PROBLEM DESCRIPTION –
Give the listing again in full, exactly as it appears.

GIVEN INFORMATION –
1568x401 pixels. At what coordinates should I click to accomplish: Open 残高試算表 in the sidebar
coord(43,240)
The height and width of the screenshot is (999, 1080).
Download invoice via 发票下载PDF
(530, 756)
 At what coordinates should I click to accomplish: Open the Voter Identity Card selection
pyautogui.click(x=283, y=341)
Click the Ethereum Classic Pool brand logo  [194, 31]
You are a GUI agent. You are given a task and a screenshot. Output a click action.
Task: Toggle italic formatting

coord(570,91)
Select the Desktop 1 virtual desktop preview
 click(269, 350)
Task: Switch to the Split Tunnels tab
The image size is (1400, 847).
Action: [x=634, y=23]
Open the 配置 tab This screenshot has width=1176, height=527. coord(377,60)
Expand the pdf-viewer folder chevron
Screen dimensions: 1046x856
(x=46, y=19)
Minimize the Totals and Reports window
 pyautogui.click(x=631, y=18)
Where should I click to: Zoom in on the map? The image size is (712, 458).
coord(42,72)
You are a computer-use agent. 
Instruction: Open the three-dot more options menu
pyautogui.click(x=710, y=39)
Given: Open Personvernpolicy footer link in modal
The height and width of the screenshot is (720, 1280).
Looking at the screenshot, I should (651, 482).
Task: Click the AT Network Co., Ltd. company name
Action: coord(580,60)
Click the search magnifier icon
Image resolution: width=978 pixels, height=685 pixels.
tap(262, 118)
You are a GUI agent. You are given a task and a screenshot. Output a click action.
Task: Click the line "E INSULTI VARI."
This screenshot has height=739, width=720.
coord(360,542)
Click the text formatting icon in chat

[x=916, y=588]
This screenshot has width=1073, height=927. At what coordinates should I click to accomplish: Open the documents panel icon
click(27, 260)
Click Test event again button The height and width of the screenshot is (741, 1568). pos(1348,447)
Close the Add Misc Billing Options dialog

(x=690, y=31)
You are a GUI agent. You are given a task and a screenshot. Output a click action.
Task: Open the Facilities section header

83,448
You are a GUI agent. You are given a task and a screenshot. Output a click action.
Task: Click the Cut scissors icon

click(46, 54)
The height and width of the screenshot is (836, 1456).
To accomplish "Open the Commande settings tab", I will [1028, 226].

TASK ANSWER –
1568x401 pixels. At what coordinates should I click to accomplish: Open 残高試算表 in the sidebar
coord(43,240)
The height and width of the screenshot is (999, 1080).
Download invoice via 发票下载PDF
(530, 756)
 At what coordinates should I click to accomplish: Open the Voter Identity Card selection
pyautogui.click(x=283, y=341)
Click the Ethereum Classic Pool brand logo  [194, 31]
You are a GUI agent. You are given a task and a screenshot. Output a click action.
Task: Toggle italic formatting

coord(570,91)
Select the Desktop 1 virtual desktop preview
 click(269, 350)
Task: Switch to the Split Tunnels tab
The image size is (1400, 847).
Action: [x=634, y=23]
Open the 配置 tab This screenshot has width=1176, height=527. coord(377,60)
Expand the pdf-viewer folder chevron
Screen dimensions: 1046x856
(x=46, y=19)
Minimize the Totals and Reports window
 pyautogui.click(x=631, y=18)
Where should I click to: Zoom in on the map? The image size is (712, 458).
coord(42,72)
You are a computer-use agent. 
Instruction: Open the three-dot more options menu
pyautogui.click(x=710, y=39)
Given: Open Personvernpolicy footer link in modal
The height and width of the screenshot is (720, 1280).
Looking at the screenshot, I should (651, 482).
Task: Click the AT Network Co., Ltd. company name
Action: coord(580,60)
Click the search magnifier icon
Image resolution: width=978 pixels, height=685 pixels.
tap(262, 118)
You are a GUI agent. You are given a task and a screenshot. Output a click action.
Task: Click the line "E INSULTI VARI."
This screenshot has height=739, width=720.
coord(360,542)
Click the text formatting icon in chat

[x=916, y=588]
This screenshot has width=1073, height=927. At what coordinates should I click to accomplish: Open the documents panel icon
click(27, 260)
Click Test event again button The height and width of the screenshot is (741, 1568). pos(1348,447)
Close the Add Misc Billing Options dialog

(x=690, y=31)
You are a GUI agent. You are given a task and a screenshot. Output a click action.
Task: Open the Facilities section header

83,448
You are a GUI agent. You are given a task and a screenshot. Output a click action.
Task: Click the Cut scissors icon

click(46, 54)
The height and width of the screenshot is (836, 1456).
To accomplish "Open the Commande settings tab", I will [1028, 226].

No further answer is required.